Замолчав на несколько мгновений, она сделала пару жадных вдохов из баллона, стоящего рядом с кроватью.
— Вам рассказывали, что я была ветреной, беспечной? Что я убила свою дочь? — Ее ресницы дрогнули, но слез не было. — Я уже давно не могу плакать, Анна, слез уже не осталось в моих глазах.
Миссис Кавендиш посмотрела на меня своими водянистыми серыми глазами и добавила:
— Я не такой вас представляла, но вы мне нравитесь, Анна. Странно, вы совсем не во вкусе Ричарда, но у вас красивые глаза и они светятся гордостью. Позовите его! — внезапно она скорчилась в болезненных судорогах. — Позовите Ричарда!
— Мистер Кавендиш! — испугавшись, я тот час же вылетела в коридор. — Миссис Алиса хочет вас видеть!
Он нерешительно вошел в палату и плотно прикрыл двери, бросив на меня короткий смущенный взгляд. Через окно я наблюдала за ними и видела, как он медленно подошел к кровати умирающей, она схватила его за руку и начала что-то говорить, хмурясь и задыхаясь от кашля. Лицо мистера Кавендиша все сильнее менялось с каждой секундой, пока рука, крепко схватившаяся за воротник его рубашки, не упала бессильно на кровать.

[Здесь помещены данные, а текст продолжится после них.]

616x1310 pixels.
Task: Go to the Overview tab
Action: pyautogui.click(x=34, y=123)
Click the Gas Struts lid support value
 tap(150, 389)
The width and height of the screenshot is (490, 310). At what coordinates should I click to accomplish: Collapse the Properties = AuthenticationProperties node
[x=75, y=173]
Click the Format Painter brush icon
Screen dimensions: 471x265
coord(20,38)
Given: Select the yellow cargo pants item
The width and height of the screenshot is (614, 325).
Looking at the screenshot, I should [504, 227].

Обернувшись, мистер Кавендиш хмуро посмотрел на меня и пошел к дверям.
— Анна, возвращайтесь в дом Стенли. — приказал он сухо и закрыл двери.

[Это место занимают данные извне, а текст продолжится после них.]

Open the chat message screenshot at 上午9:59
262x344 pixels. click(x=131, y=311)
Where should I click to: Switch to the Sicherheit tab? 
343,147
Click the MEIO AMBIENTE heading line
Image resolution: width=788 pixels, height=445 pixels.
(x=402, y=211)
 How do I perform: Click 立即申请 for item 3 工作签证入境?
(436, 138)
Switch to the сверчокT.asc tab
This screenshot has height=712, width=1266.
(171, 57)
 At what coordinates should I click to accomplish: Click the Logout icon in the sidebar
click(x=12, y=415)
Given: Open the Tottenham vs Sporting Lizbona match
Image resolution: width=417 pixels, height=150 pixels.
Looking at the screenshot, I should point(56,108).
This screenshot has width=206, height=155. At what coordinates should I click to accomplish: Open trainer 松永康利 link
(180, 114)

Постояв еще пару секунд, пытаясь понять, что произошло, я наблюдала, как в палату идет медсестра, а мистер Кавендиш, сев около миссис Алисы на кресло, задумчиво смотрит на ее профиль. В конце концов, я вышла на улицу и села в автомобиль.
На пороге дома миссис Стенли меня встретила Генриета. У нее в руках был мой чемодан, который она протянула, стоя в дверях.
— Вот, мисс Анна, — чуть не плача говорила она. — Я ничего не знаю, но мне сказали собрать ваши вещи. Вот, возьмите.
— Что случилось, Генриета? — Все равно спросила я. — Я ничего не понимаю!
— Я не знаю, мисс! — повторила она. — Мне приказали собрать ваши вещи. Вы летите назад в Кавендиш-холл.
— Мне нужно поговорить с мистером Кавендишем! — потребовала я. — Или с миссис Стенли!
— Я не могу вас пустить, мисс Анна. Пожалуйста, — она умоляюще посмотрела на меня, — Мне еще работать здесь, мисс…
Но я не собиралась устраивать сцен или истерик. Взяв свой чемодан, я вернулась в машину, ждущую меня у ворот. Вскоре я, растерянная и разбитая, уже летела назад в Африку.